Industry sources last week revealed that music mogul Jimmy Iovine is planning to leave Apple this summer. Iovine, if you recall, joined the Cupertino-based company in mid-2014 alongside music producer and rapper Dr. Dre as part of its $3 billion acquisition of Beats Electronics.

The music veteran has since shot down those rumors.

In a recent statement to Variety, Iovine said he is almost 65, has been with Apple for four years and in two-and-a-half years, Apple Music has gotten to well over 30 million subscribers. But, Iovine added, there's still a lot more they'd like to do [with Apple Music]. The executive said he is committed to doing whatever Eddy Cue, Tim Cook and Apple need him to do to take the service all the way.

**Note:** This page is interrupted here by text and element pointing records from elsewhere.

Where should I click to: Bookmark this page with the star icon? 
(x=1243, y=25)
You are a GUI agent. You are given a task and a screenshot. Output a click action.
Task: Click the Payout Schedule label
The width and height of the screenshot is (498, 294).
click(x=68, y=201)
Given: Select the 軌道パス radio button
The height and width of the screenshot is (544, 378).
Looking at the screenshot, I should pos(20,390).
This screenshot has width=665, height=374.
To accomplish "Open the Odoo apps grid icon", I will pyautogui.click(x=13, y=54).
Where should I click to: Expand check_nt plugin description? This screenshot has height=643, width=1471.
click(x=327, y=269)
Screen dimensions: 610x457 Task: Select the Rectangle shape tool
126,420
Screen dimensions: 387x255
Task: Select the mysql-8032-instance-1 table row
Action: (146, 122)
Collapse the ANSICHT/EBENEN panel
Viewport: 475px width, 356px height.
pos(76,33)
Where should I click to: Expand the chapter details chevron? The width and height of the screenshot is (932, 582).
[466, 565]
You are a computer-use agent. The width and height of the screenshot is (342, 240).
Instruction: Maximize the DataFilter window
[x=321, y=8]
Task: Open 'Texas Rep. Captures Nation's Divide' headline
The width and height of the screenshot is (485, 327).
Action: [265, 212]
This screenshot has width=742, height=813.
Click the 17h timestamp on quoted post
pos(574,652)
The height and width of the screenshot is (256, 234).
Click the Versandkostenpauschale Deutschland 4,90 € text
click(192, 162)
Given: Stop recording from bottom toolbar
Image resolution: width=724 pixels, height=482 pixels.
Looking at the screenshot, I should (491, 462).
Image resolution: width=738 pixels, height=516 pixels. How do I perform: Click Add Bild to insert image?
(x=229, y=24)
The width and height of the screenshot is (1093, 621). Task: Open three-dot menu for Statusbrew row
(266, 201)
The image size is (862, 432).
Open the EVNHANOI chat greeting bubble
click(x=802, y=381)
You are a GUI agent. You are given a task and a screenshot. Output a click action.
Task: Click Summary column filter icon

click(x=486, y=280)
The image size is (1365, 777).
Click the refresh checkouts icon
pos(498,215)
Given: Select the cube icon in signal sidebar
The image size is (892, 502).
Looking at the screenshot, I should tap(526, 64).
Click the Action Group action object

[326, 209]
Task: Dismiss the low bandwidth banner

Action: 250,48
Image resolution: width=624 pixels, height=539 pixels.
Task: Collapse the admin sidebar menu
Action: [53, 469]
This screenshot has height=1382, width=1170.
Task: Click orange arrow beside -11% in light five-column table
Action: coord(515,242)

"I am in the band," Iovine said.

Last week's report claimed Iovine's planned departure was likely timed to his Apple shares fully vesting. During a recent speaking engagement at the Grammy Museum, Iovine had the following to say on the matter:

"All this stuff you're seeing in the newspapers, let me tell you, my stock vested a long time ago. We need Donald Trump here to call it 'fake news.' There is a tiny portion of stock that vests in August, but that's not what I think about. My contract is up in August, but the funny thing is, I don't have a contract. I have a deal, and certain things happen along that deal. The bottom line is I'm loyal to the guys at Apple. I love Apple, and I really love musicians. That's why those articles annoyed me, because it had nothing to do with reality. It made it out to be all about money."

Iovine added that the next chapter in his life will be to help streaming come to scale. He also warned that the music industry may be relying too heavily on technology to fix its issues:

"The record industry right now is expecting technology to fix their problems, like they always have, and I'm not sure technology is going to fix their problems this time. It will make music better, it will make it sound better, and improve access and delivery, but I'm not sure that benefits the labels unless the labels do something to make the proposition more interesting."